Let’s choose the bioeconomy to build the “new normal” world

by Boris DUMANGE, General Manager of the IAR cluster

Our society is vulnerable. The COVID-19 crisis severely exposes its fragility: our indigenous industries are sorely depleted (lacking masks, pharmaceutical raw materials, medical equipment); our multiple addictions risk causing serious disruptions in our supply chains; we are simply not ready for the future health and environmental crises that human activity increasingly triggers.

Faced with these findings, it is necessary to consider the “new normal” and anticipate the challenges that we will have to face.

As Director of IAR, I am convinced that the bioeconomy is part of the collective response that we can provide to preserve our lifestyle over the long term by adopting a sustainable model that guarantees  our food and energy security and develops regional industry and local job opportunities.

But what is the bioeconomy? Let’s say, to put simply, the bioeconomy brings together all the production and processing activities of agricultural, forestry and aquaculture raw materials. Or, to make even simpler, that extracts from living matter all the fibers and molecules that are of interest for food and industrial applications.

Biofuels, plastics, composite materials, glues, paints, concrete, textiles, food packaging… The bioeconomy offers tangible, clean and sustainable applications in many areas of our daily life: food, energy, construction, cosmetics, transport, industry, chemicals… For example, it transforms sugar beet into biofuel, wheat into detergent, corn into bioplastic, flax into a composite material as resistant as carbon, hemp into natural insulating concrete …
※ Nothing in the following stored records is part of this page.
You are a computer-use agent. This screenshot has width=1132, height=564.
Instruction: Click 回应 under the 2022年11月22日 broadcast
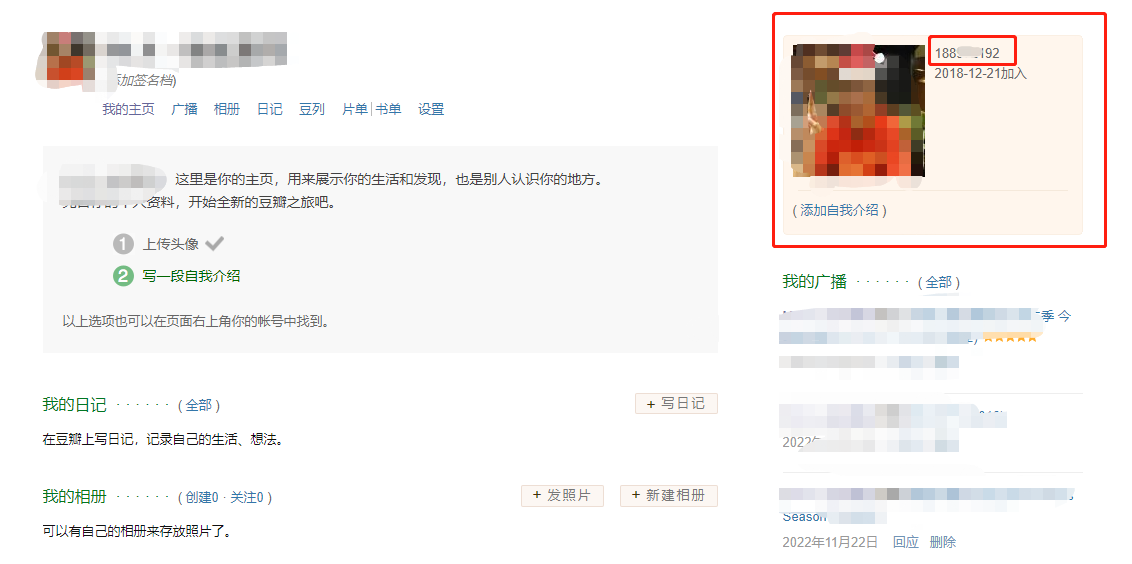(x=906, y=542)
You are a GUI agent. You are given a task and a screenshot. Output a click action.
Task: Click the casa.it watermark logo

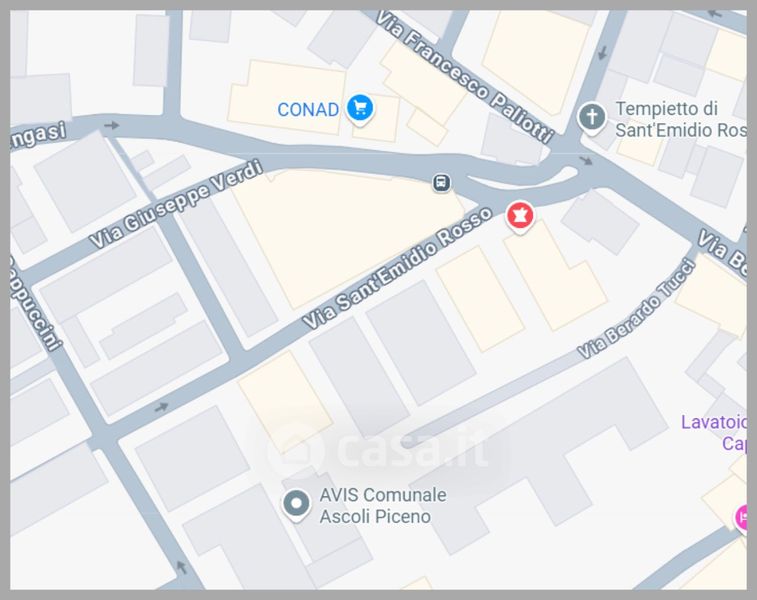tap(378, 450)
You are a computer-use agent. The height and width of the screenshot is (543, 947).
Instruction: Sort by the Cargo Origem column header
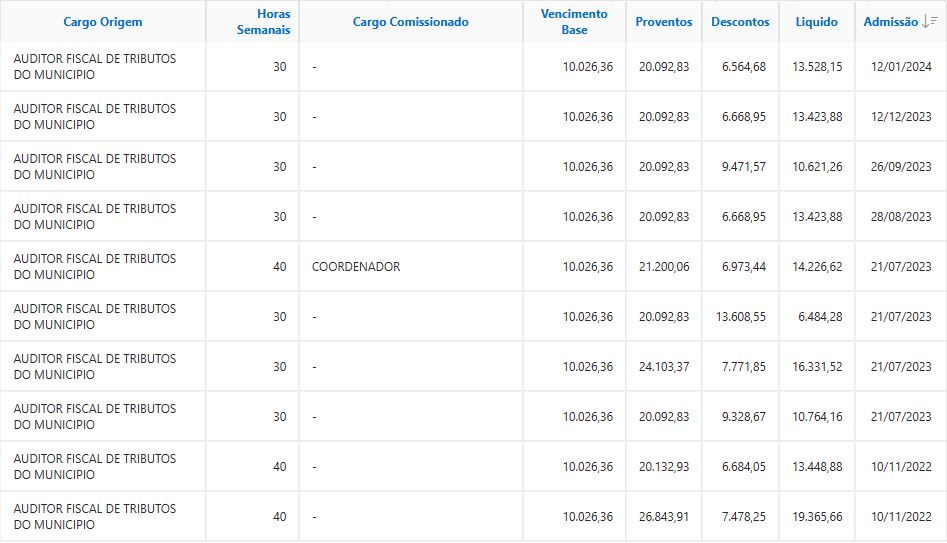[x=103, y=22]
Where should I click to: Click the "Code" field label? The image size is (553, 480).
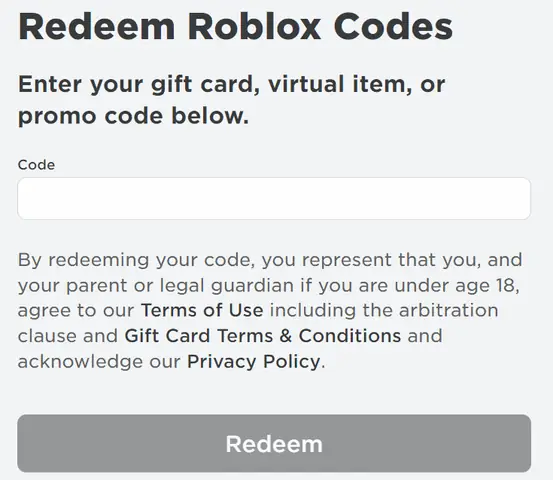tap(36, 165)
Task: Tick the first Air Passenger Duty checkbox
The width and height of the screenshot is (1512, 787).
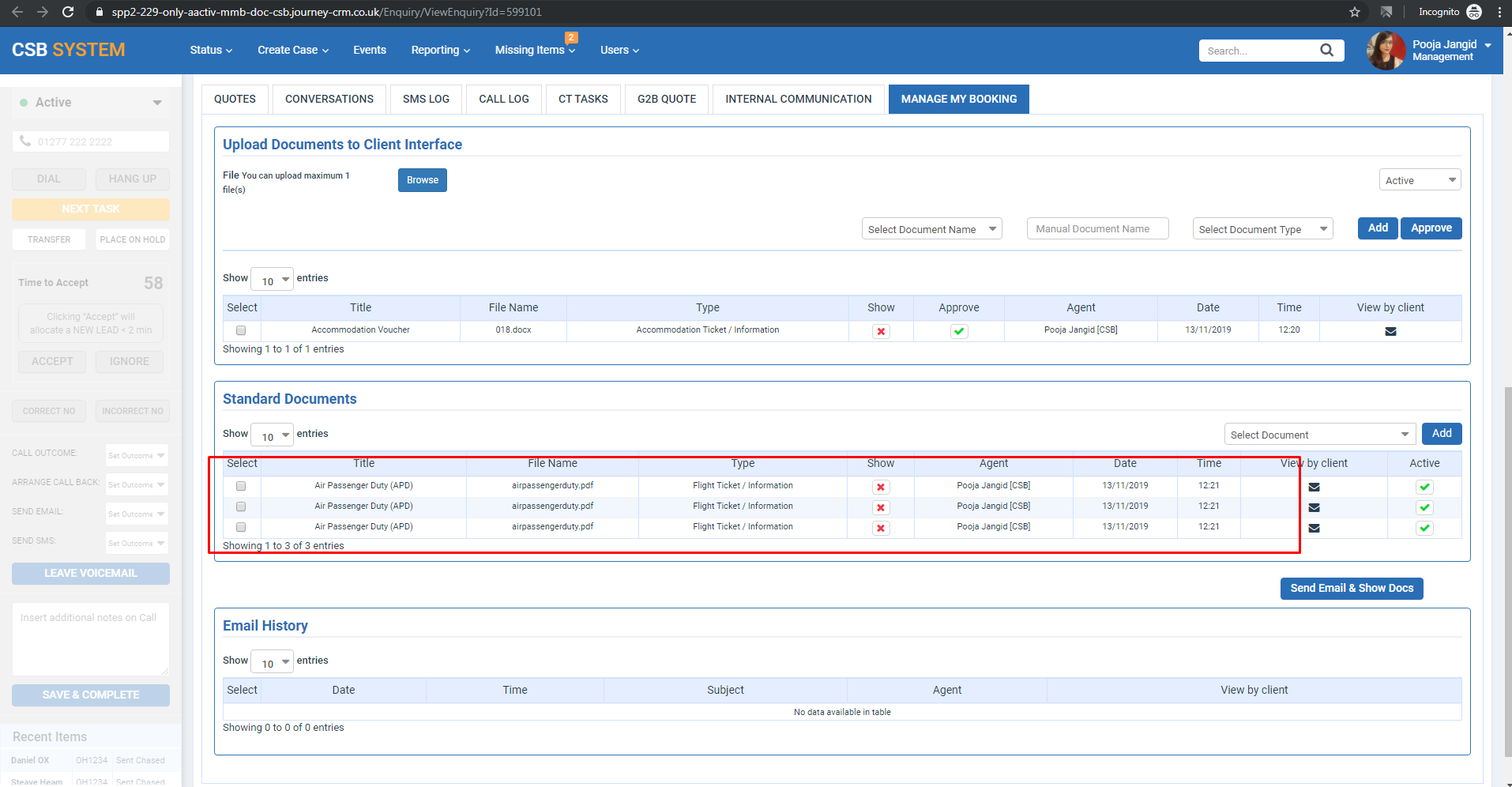Action: pos(241,486)
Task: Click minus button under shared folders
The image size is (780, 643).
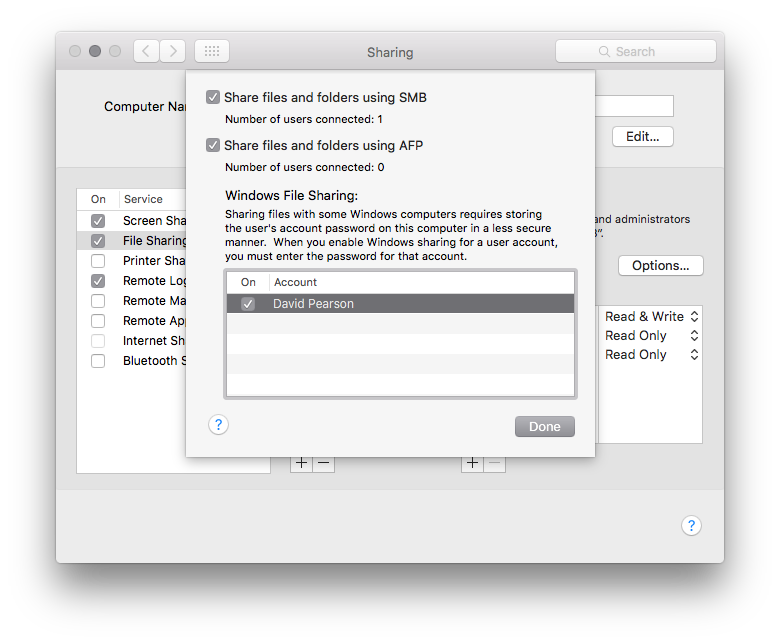Action: [323, 463]
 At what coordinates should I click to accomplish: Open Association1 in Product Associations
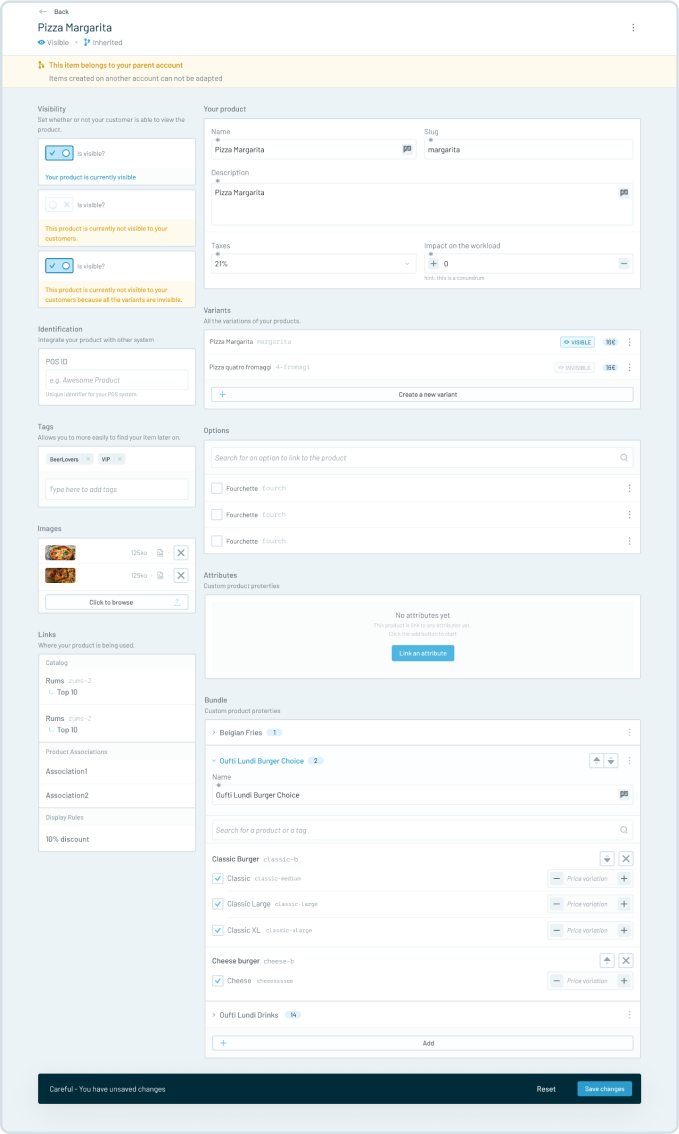pos(67,772)
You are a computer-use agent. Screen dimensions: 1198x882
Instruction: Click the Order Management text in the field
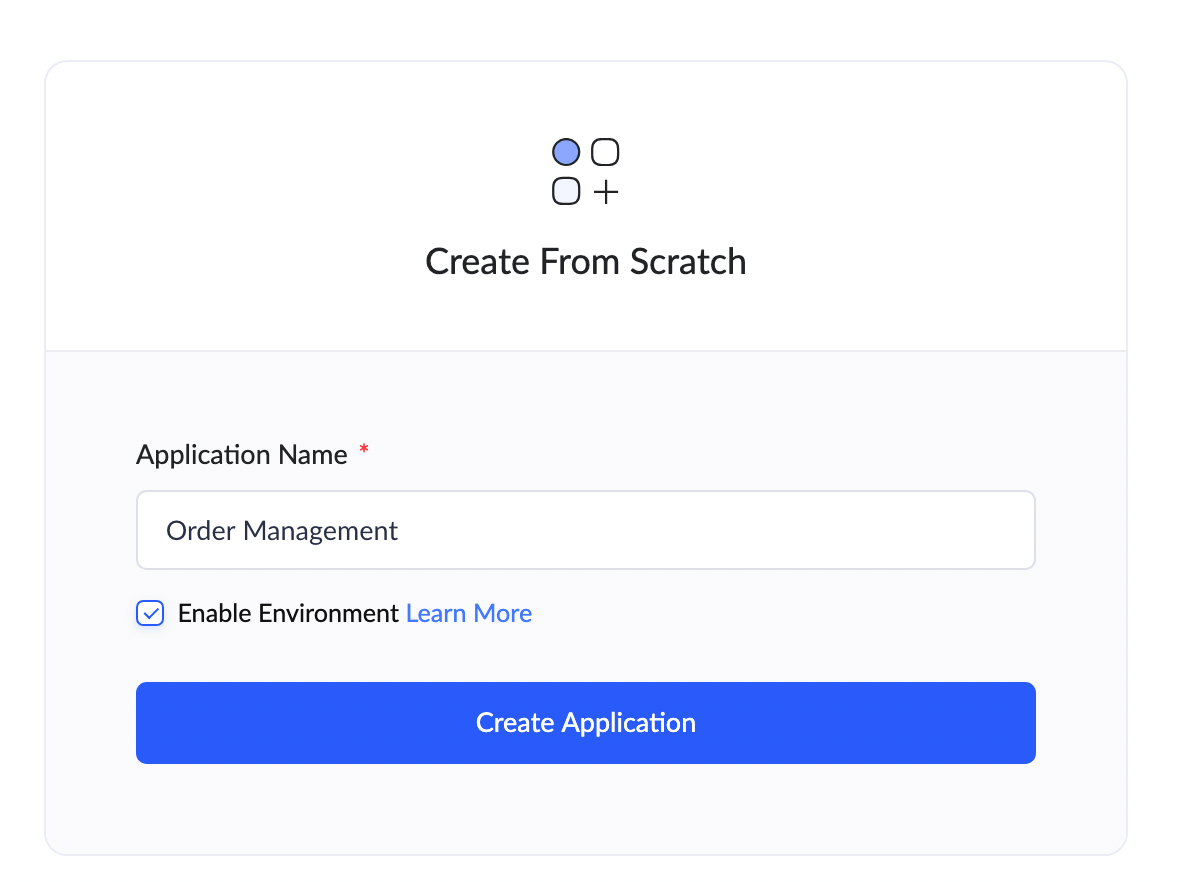(282, 530)
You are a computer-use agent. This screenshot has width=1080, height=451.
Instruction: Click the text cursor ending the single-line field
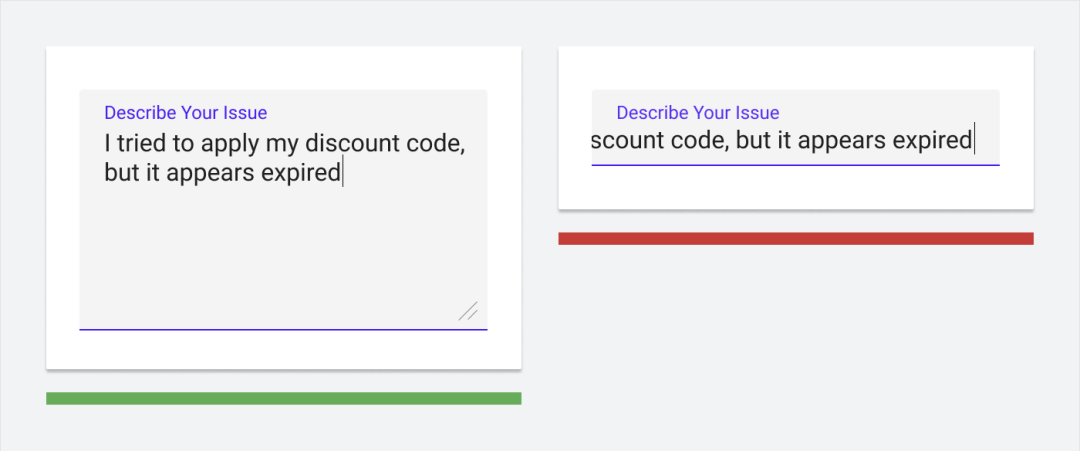[x=975, y=140]
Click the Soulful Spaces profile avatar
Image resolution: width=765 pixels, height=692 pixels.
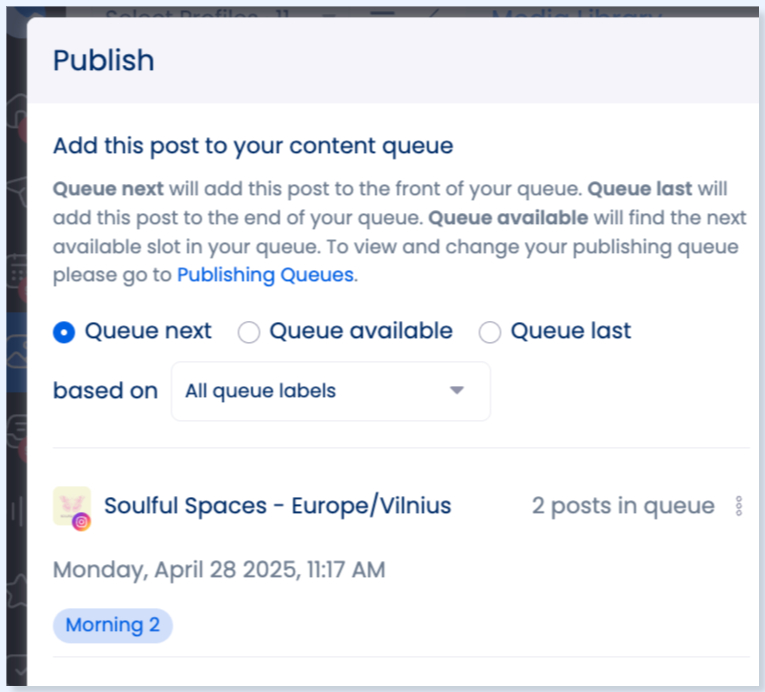coord(70,504)
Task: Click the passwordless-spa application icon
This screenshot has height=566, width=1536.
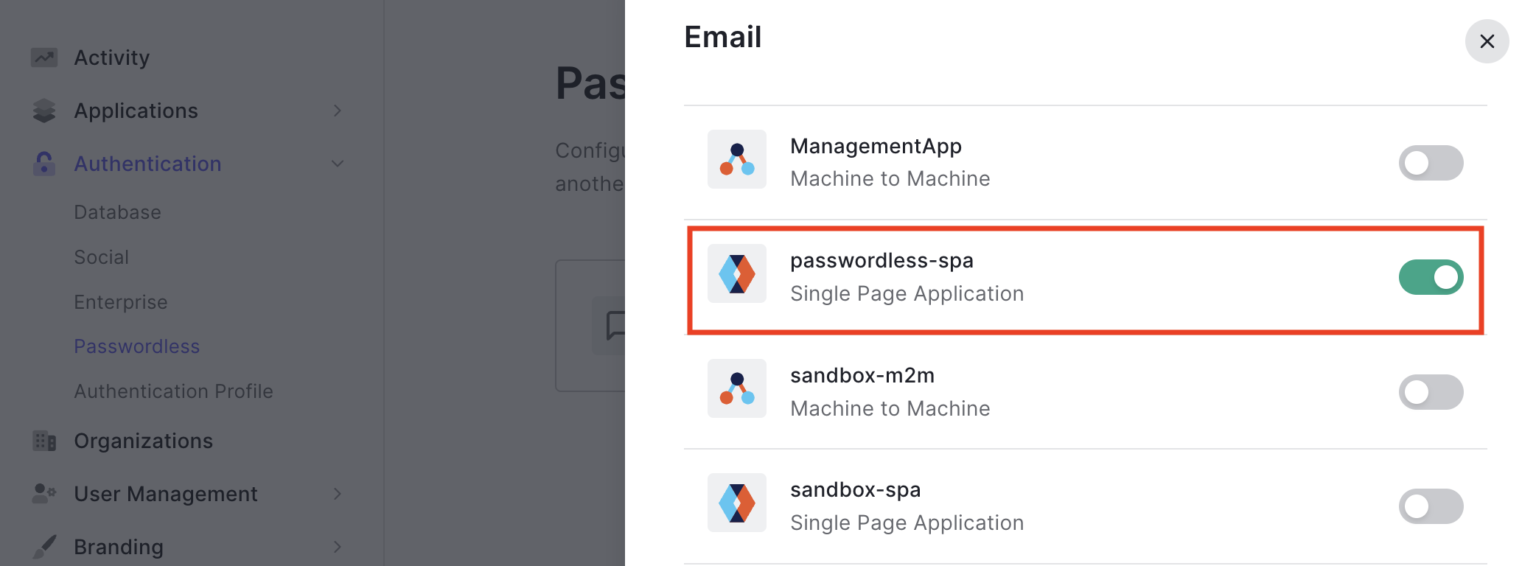Action: tap(737, 274)
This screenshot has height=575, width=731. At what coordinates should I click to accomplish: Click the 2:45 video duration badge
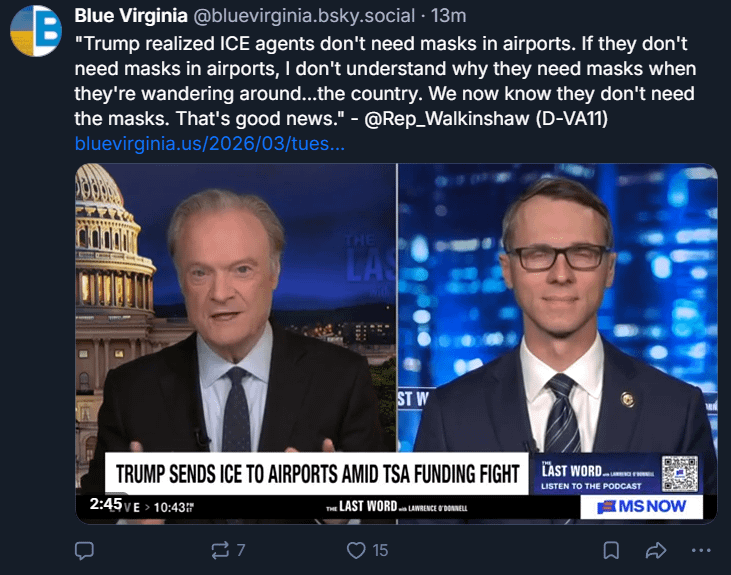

The bioeconomy is also a creator of local jobs that cannot be repatriated because they are anchored in our fields. Biorefineries, in which plant biomass is processed, are located regionally in close proximity to our French and European primary producers. For example, the Pomacle-Bazancourt biorefinery (Marne), the largest in Europe, brings together researchers, farmers and manufacturers; it directly employs more than 1,200 people, generates three to four times more indirect jobs and transforms 4 million tonnes of biomass per year into sugar, glucose, starch, food or pharmaceutical alcohol, cosmetic active ingredients, etc., for further processing into environmentally responsible industrial products.

In an agricultural country such as ours, with its fertile land and natural resources such as wood and algae, it is possible to set up locally many efficient, productive and green biorefineries, and to significantly increase the share of the bioeconomy in our production ecosystem.

The bioeconomy is a social project that brings together producers, manufacturers, associations, SMEs and start-ups, academics, politicians, citizens, to provide concrete and sustainable solutions to replace raw materials that are often polluting, increasingly rare and expensive. Even more laudable, it will contribute to our industry, as well as our agricultural practice, reducing their impact on water, air, soil and biodiversity. Bioeconomy is a choice!

The proponents of curtailment will no doubt argue that it is always about industry and responding to the increasing consumer demands of a constantly growing population. This is not without merit. But while being cognizant of everyone’s needs, we should always strive to offer healthy and sustainable food, energy, consumer goods, housing and transport. And Made in France.

While we may not have oil; we have our ideas … and passionate and efficient producers and manufacturers open to new processes, internationally recognized innovative academics, pioneering and daring entrepreneurs, deeply engaged associations, committed policies, citizens demanding an alternative, green economy, clean and renewable raw materials … all contributing to make the bioeconomy, the economy of tomorrow.

A sustainable, collective and responsible economy.